Dataset records:
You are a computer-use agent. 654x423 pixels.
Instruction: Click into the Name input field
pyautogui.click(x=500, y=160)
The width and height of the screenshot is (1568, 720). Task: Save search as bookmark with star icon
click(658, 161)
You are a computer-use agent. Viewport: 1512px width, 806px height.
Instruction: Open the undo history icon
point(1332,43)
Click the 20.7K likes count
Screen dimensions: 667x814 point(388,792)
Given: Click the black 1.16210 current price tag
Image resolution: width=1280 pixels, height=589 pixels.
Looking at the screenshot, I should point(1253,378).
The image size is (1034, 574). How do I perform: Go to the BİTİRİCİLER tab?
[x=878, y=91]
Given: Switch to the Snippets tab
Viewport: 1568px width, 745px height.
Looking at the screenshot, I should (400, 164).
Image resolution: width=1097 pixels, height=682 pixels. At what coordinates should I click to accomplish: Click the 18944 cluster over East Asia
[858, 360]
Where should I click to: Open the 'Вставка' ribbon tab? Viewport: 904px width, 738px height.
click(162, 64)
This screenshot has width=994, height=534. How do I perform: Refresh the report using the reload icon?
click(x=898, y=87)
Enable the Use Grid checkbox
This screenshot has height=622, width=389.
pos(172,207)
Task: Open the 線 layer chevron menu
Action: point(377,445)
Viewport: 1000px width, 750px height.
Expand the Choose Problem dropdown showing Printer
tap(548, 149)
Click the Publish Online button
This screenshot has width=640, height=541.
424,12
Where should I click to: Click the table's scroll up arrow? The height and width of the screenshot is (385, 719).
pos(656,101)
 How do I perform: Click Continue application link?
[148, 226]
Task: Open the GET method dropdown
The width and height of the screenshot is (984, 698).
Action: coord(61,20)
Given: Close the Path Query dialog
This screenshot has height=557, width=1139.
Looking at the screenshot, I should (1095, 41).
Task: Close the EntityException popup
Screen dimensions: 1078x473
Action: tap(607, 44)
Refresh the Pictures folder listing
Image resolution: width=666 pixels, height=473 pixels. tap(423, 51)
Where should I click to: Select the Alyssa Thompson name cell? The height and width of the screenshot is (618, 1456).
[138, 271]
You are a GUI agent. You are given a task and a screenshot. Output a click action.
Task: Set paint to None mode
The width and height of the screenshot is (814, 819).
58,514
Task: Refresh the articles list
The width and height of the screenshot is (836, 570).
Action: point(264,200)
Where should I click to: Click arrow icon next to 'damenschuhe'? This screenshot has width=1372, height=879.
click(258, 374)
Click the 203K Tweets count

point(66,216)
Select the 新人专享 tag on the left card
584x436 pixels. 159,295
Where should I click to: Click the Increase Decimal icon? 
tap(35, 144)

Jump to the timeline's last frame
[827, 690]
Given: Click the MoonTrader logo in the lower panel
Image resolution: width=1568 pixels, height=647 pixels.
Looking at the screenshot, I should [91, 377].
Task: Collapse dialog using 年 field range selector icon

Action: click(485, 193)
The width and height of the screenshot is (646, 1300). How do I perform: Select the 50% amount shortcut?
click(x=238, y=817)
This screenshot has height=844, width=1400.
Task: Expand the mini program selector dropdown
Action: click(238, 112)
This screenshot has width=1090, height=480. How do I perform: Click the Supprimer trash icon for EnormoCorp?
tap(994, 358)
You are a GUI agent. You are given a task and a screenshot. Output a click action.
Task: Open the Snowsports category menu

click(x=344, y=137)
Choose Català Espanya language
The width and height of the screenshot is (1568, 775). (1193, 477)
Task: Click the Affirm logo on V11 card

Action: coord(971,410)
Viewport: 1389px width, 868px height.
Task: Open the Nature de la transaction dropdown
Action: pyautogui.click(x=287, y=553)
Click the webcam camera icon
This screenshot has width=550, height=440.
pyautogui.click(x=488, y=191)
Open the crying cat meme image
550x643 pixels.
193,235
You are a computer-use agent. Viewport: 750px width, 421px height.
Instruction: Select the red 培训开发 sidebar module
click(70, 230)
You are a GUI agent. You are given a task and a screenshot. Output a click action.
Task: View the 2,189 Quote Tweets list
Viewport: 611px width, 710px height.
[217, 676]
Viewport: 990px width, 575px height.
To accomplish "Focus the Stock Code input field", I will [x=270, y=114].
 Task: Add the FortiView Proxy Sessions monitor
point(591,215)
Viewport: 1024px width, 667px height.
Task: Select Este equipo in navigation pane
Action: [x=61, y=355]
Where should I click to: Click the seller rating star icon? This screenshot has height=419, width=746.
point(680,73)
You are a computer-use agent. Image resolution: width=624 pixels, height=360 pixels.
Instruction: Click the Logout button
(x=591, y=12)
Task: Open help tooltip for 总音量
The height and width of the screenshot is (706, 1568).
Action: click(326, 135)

About this task:
Line by line, set the records above down again exactly.

Task response:
You are a computer-use agent. 654x423 pixels.
Instruction: Click into the Name input field
pyautogui.click(x=500, y=160)
The width and height of the screenshot is (1568, 720). Task: Save search as bookmark with star icon
click(658, 161)
You are a computer-use agent. Viewport: 1512px width, 806px height.
Instruction: Open the undo history icon
point(1332,43)
Click the 20.7K likes count
Screen dimensions: 667x814 point(388,792)
Given: Click the black 1.16210 current price tag
Image resolution: width=1280 pixels, height=589 pixels.
Looking at the screenshot, I should point(1253,378).
The image size is (1034, 574). How do I perform: Go to the BİTİRİCİLER tab?
[x=878, y=91]
Given: Switch to the Snippets tab
Viewport: 1568px width, 745px height.
Looking at the screenshot, I should (400, 164).
Image resolution: width=1097 pixels, height=682 pixels. At what coordinates should I click to accomplish: Click the 18944 cluster over East Asia
[858, 360]
Where should I click to: Open the 'Вставка' ribbon tab? Viewport: 904px width, 738px height.
click(162, 64)
This screenshot has width=994, height=534. How do I perform: Refresh the report using the reload icon?
click(x=898, y=87)
Enable the Use Grid checkbox
This screenshot has height=622, width=389.
pos(172,207)
Task: Open the 線 layer chevron menu
Action: point(377,445)
Viewport: 1000px width, 750px height.
Expand the Choose Problem dropdown showing Printer
tap(548, 149)
Click the Publish Online button
This screenshot has width=640, height=541.
424,12
Where should I click to: Click the table's scroll up arrow? The height and width of the screenshot is (385, 719).
pos(656,101)
 How do I perform: Click Continue application link?
[148, 226]
Task: Open the GET method dropdown
The width and height of the screenshot is (984, 698).
Action: coord(61,20)
Given: Close the Path Query dialog
This screenshot has height=557, width=1139.
Looking at the screenshot, I should (1095, 41).
Task: Close the EntityException popup
Screen dimensions: 1078x473
Action: tap(607, 44)
Refresh the Pictures folder listing
Image resolution: width=666 pixels, height=473 pixels. tap(423, 51)
Where should I click to: Select the Alyssa Thompson name cell? The height and width of the screenshot is (618, 1456).
[138, 271]
You are a GUI agent. You are given a task and a screenshot. Output a click action.
Task: Set paint to None mode
The width and height of the screenshot is (814, 819).
58,514
Task: Refresh the articles list
The width and height of the screenshot is (836, 570).
Action: point(264,200)
Where should I click to: Click arrow icon next to 'damenschuhe'? This screenshot has width=1372, height=879.
click(258, 374)
Click the 203K Tweets count

point(66,216)
Select the 新人专享 tag on the left card
584x436 pixels. 159,295
Where should I click to: Click the Increase Decimal icon? 
tap(35, 144)

Jump to the timeline's last frame
[827, 690]
Given: Click the MoonTrader logo in the lower panel
Image resolution: width=1568 pixels, height=647 pixels.
Looking at the screenshot, I should [91, 377].
Task: Collapse dialog using 年 field range selector icon

Action: click(485, 193)
The width and height of the screenshot is (646, 1300). How do I perform: Select the 50% amount shortcut?
click(x=238, y=817)
This screenshot has height=844, width=1400.
Task: Expand the mini program selector dropdown
Action: click(238, 112)
This screenshot has width=1090, height=480. How do I perform: Click the Supprimer trash icon for EnormoCorp?
tap(994, 358)
You are a GUI agent. You are given a task and a screenshot. Output a click action.
Task: Open the Snowsports category menu

click(x=344, y=137)
Choose Català Espanya language
The width and height of the screenshot is (1568, 775). (1193, 477)
Task: Click the Affirm logo on V11 card

Action: coord(971,410)
Viewport: 1389px width, 868px height.
Task: Open the Nature de la transaction dropdown
Action: pyautogui.click(x=287, y=553)
Click the webcam camera icon
This screenshot has width=550, height=440.
pyautogui.click(x=488, y=191)
Open the crying cat meme image
550x643 pixels.
193,235
You are a computer-use agent. Viewport: 750px width, 421px height.
Instruction: Select the red 培训开发 sidebar module
click(70, 230)
You are a GUI agent. You are given a task and a screenshot. Output a click action.
Task: View the 2,189 Quote Tweets list
Viewport: 611px width, 710px height.
[217, 676]
Viewport: 990px width, 575px height.
To accomplish "Focus the Stock Code input field", I will [x=270, y=114].
 Task: Add the FortiView Proxy Sessions monitor
point(591,215)
Viewport: 1024px width, 667px height.
Task: Select Este equipo in navigation pane
Action: [x=61, y=355]
Where should I click to: Click the seller rating star icon? This screenshot has height=419, width=746.
point(680,73)
You are a computer-use agent. Image resolution: width=624 pixels, height=360 pixels.
Instruction: Click the Logout button
(x=591, y=12)
Task: Open help tooltip for 总音量
The height and width of the screenshot is (706, 1568).
Action: click(326, 135)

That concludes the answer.